Floods have killed more than two dozen people in Vietnam. About 80,000 people have been displaced during the floods, caused by heavy rain from a new tropical depression in the South China Sea.

On Sunday, television footage showed inundated houses and streets in the town of Hoi An and the former Imperial City of Hue, both among Vietnam's many UNESCO World Heritage sites, where authorities have evacuated hundreds of tourists. At least 28 people have died over several days of flooding, the most destructive since 1999.

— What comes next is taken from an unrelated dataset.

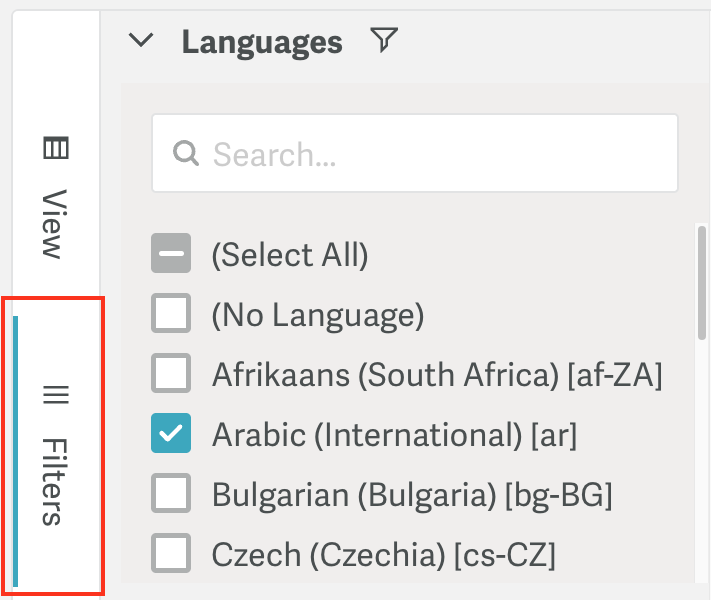The width and height of the screenshot is (711, 600).
Task: Click the View columns grid icon
Action: (x=56, y=148)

"More than 100,000 houses have been flooded and transport by road, air and rail has been severely affected across the region," said Nguyen Quang Trung, an official in the coastal city of Danang who added that the floods have hit several central provinces. Nguyen said that "rain continued to fall on Sunday morning in the coastal provinces of Quang Ngai and Binh Dinh - where at least 20 people were killed," and estimated the initial property damage at about $65 million (48 million euros).

Officials evacuated hundreds of thousands of people over a week ago before the arrival of Typhoon Haiyan, which killed an estimated 4,000 people in the Philippines before crossing the South China Sea. However, the typhoon weakened before reaching Vietnam's coast, sparing the country the damage it did to the Philippines.

The current storm, caused by a tropical depression, still managed to catch the country off-guard.

"I have never seen such a large-scale flood in Binh Dinh province in the past 30 years" Phan Xuan Hai, director of the regional Committee for Storm and Flood Control, told the news agency dpa on Friday.